### Your goal
Reproduce the following lines word for word.

[Rows showing where targets appear]
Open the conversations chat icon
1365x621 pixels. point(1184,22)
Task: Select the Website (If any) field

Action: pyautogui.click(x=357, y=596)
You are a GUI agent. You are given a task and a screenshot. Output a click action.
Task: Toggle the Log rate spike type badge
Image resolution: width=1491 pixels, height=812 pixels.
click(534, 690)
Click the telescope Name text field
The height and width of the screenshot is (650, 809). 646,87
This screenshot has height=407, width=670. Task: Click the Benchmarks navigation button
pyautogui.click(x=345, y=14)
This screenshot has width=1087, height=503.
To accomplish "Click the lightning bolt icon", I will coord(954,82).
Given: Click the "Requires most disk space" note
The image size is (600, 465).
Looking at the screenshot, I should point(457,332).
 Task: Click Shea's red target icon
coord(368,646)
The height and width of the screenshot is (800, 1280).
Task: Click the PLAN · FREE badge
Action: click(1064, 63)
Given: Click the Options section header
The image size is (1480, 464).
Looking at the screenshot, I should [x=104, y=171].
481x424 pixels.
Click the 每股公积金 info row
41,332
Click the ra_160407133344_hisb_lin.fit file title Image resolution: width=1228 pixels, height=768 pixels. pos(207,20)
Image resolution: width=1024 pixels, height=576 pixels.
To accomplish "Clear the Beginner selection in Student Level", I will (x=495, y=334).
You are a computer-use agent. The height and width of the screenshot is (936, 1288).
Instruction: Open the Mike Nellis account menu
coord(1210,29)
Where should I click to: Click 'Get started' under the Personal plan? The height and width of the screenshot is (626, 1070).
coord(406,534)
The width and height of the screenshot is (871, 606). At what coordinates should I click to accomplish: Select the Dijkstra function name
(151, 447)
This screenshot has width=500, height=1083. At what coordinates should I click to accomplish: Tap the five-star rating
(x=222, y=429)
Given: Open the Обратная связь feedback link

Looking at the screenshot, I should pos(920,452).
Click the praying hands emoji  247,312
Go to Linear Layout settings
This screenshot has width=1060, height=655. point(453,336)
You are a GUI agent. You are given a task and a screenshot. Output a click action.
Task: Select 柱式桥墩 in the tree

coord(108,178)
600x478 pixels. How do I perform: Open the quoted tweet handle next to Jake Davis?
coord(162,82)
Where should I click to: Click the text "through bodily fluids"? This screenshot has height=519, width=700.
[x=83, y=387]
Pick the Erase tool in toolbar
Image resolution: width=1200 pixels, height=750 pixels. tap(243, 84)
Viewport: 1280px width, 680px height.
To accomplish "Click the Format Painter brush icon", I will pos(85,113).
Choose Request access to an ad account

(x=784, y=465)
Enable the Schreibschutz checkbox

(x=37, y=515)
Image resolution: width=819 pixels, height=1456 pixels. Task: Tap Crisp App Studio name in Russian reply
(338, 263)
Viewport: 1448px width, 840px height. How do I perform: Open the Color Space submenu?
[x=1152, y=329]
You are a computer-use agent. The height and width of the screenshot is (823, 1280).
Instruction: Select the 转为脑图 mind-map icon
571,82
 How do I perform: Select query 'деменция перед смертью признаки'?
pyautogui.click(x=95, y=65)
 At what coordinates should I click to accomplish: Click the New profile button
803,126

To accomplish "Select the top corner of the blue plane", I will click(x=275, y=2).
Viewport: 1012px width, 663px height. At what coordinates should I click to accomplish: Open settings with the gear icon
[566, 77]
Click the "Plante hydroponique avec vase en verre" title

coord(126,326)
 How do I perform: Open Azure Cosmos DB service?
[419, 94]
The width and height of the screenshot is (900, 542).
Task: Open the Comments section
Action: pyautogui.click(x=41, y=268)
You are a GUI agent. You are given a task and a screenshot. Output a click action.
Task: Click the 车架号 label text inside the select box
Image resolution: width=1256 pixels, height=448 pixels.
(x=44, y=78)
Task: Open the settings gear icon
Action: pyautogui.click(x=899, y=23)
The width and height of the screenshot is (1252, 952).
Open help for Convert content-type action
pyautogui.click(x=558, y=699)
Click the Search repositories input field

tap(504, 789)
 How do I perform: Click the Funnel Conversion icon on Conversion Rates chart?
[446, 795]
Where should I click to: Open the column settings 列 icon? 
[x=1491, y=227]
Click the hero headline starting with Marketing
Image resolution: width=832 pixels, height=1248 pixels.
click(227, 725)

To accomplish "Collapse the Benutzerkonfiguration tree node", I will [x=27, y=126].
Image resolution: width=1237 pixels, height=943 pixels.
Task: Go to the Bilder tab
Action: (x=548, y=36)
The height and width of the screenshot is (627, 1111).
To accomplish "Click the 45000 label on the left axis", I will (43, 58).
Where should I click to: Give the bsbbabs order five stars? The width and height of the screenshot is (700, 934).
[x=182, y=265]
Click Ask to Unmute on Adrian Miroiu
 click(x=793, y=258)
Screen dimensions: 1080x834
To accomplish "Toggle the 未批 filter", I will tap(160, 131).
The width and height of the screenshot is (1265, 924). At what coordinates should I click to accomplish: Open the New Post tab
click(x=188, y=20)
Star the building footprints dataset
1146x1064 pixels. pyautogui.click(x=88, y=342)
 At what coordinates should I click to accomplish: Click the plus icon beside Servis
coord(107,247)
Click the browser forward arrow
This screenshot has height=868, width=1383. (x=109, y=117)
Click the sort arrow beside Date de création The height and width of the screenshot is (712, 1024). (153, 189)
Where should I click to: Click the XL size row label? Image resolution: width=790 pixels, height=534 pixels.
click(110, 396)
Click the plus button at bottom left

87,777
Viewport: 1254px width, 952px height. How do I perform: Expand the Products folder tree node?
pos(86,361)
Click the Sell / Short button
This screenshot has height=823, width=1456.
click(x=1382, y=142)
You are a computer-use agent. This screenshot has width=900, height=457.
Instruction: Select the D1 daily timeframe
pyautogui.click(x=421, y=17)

### Complete response
Open the conversations chat icon
1365x621 pixels. point(1184,22)
Task: Select the Website (If any) field

Action: pyautogui.click(x=357, y=596)
You are a GUI agent. You are given a task and a screenshot. Output a click action.
Task: Toggle the Log rate spike type badge
Image resolution: width=1491 pixels, height=812 pixels.
click(534, 690)
Click the telescope Name text field
The height and width of the screenshot is (650, 809). 646,87
This screenshot has height=407, width=670. Task: Click the Benchmarks navigation button
pyautogui.click(x=345, y=14)
This screenshot has width=1087, height=503.
To accomplish "Click the lightning bolt icon", I will coord(954,82).
Given: Click the "Requires most disk space" note
The image size is (600, 465).
Looking at the screenshot, I should point(457,332).
 Task: Click Shea's red target icon
coord(368,646)
The height and width of the screenshot is (800, 1280).
Task: Click the PLAN · FREE badge
Action: click(1064, 63)
Given: Click the Options section header
The image size is (1480, 464).
Looking at the screenshot, I should [x=104, y=171].
481x424 pixels.
Click the 每股公积金 info row
41,332
Click the ra_160407133344_hisb_lin.fit file title Image resolution: width=1228 pixels, height=768 pixels. pos(207,20)
Image resolution: width=1024 pixels, height=576 pixels.
To accomplish "Clear the Beginner selection in Student Level", I will (x=495, y=334).
You are a computer-use agent. The height and width of the screenshot is (936, 1288).
Instruction: Open the Mike Nellis account menu
coord(1210,29)
Where should I click to: Click 'Get started' under the Personal plan? The height and width of the screenshot is (626, 1070).
coord(406,534)
The width and height of the screenshot is (871, 606). At what coordinates should I click to accomplish: Select the Dijkstra function name
(151, 447)
This screenshot has width=500, height=1083. At what coordinates should I click to accomplish: Tap the five-star rating
(x=222, y=429)
Given: Open the Обратная связь feedback link

Looking at the screenshot, I should pos(920,452).
Click the praying hands emoji  247,312
Go to Linear Layout settings
This screenshot has width=1060, height=655. point(453,336)
You are a GUI agent. You are given a task and a screenshot. Output a click action.
Task: Select 柱式桥墩 in the tree

coord(108,178)
600x478 pixels. How do I perform: Open the quoted tweet handle next to Jake Davis?
coord(162,82)
Where should I click to: Click the text "through bodily fluids"? This screenshot has height=519, width=700.
[x=83, y=387]
Pick the Erase tool in toolbar
Image resolution: width=1200 pixels, height=750 pixels. tap(243, 84)
Viewport: 1280px width, 680px height.
To accomplish "Click the Format Painter brush icon", I will pos(85,113).
Choose Request access to an ad account

(x=784, y=465)
Enable the Schreibschutz checkbox

(x=37, y=515)
Image resolution: width=819 pixels, height=1456 pixels. Task: Tap Crisp App Studio name in Russian reply
(338, 263)
Viewport: 1448px width, 840px height. How do I perform: Open the Color Space submenu?
[x=1152, y=329]
You are a computer-use agent. The height and width of the screenshot is (823, 1280).
Instruction: Select the 转为脑图 mind-map icon
571,82
 How do I perform: Select query 'деменция перед смертью признаки'?
pyautogui.click(x=95, y=65)
 At what coordinates should I click to accomplish: Click the New profile button
803,126

To accomplish "Select the top corner of the blue plane", I will click(x=275, y=2).
Viewport: 1012px width, 663px height. At what coordinates should I click to accomplish: Open settings with the gear icon
[566, 77]
Click the "Plante hydroponique avec vase en verre" title

coord(126,326)
 How do I perform: Open Azure Cosmos DB service?
[419, 94]
The width and height of the screenshot is (900, 542).
Task: Open the Comments section
Action: pyautogui.click(x=41, y=268)
You are a GUI agent. You are given a task and a screenshot. Output a click action.
Task: Click the 车架号 label text inside the select box
Image resolution: width=1256 pixels, height=448 pixels.
(x=44, y=78)
Task: Open the settings gear icon
Action: pyautogui.click(x=899, y=23)
The width and height of the screenshot is (1252, 952).
Open help for Convert content-type action
pyautogui.click(x=558, y=699)
Click the Search repositories input field

tap(504, 789)
 How do I perform: Click the Funnel Conversion icon on Conversion Rates chart?
[446, 795]
Where should I click to: Open the column settings 列 icon? 
[x=1491, y=227]
Click the hero headline starting with Marketing
Image resolution: width=832 pixels, height=1248 pixels.
click(227, 725)

To accomplish "Collapse the Benutzerkonfiguration tree node", I will [x=27, y=126].
Image resolution: width=1237 pixels, height=943 pixels.
Task: Go to the Bilder tab
Action: (x=548, y=36)
The height and width of the screenshot is (627, 1111).
To accomplish "Click the 45000 label on the left axis", I will (43, 58).
Where should I click to: Give the bsbbabs order five stars? The width and height of the screenshot is (700, 934).
[x=182, y=265]
Click Ask to Unmute on Adrian Miroiu
 click(x=793, y=258)
Screen dimensions: 1080x834
To accomplish "Toggle the 未批 filter", I will tap(160, 131).
The width and height of the screenshot is (1265, 924). At what coordinates should I click to accomplish: Open the New Post tab
click(x=188, y=20)
Star the building footprints dataset
1146x1064 pixels. pyautogui.click(x=88, y=342)
 At what coordinates should I click to accomplish: Click the plus icon beside Servis
coord(107,247)
Click the browser forward arrow
This screenshot has height=868, width=1383. (x=109, y=117)
Click the sort arrow beside Date de création The height and width of the screenshot is (712, 1024). (153, 189)
Where should I click to: Click the XL size row label? Image resolution: width=790 pixels, height=534 pixels.
click(110, 396)
Click the plus button at bottom left

87,777
Viewport: 1254px width, 952px height. How do I perform: Expand the Products folder tree node?
pos(86,361)
Click the Sell / Short button
This screenshot has height=823, width=1456.
click(x=1382, y=142)
You are a computer-use agent. This screenshot has width=900, height=457.
Instruction: Select the D1 daily timeframe
pyautogui.click(x=421, y=17)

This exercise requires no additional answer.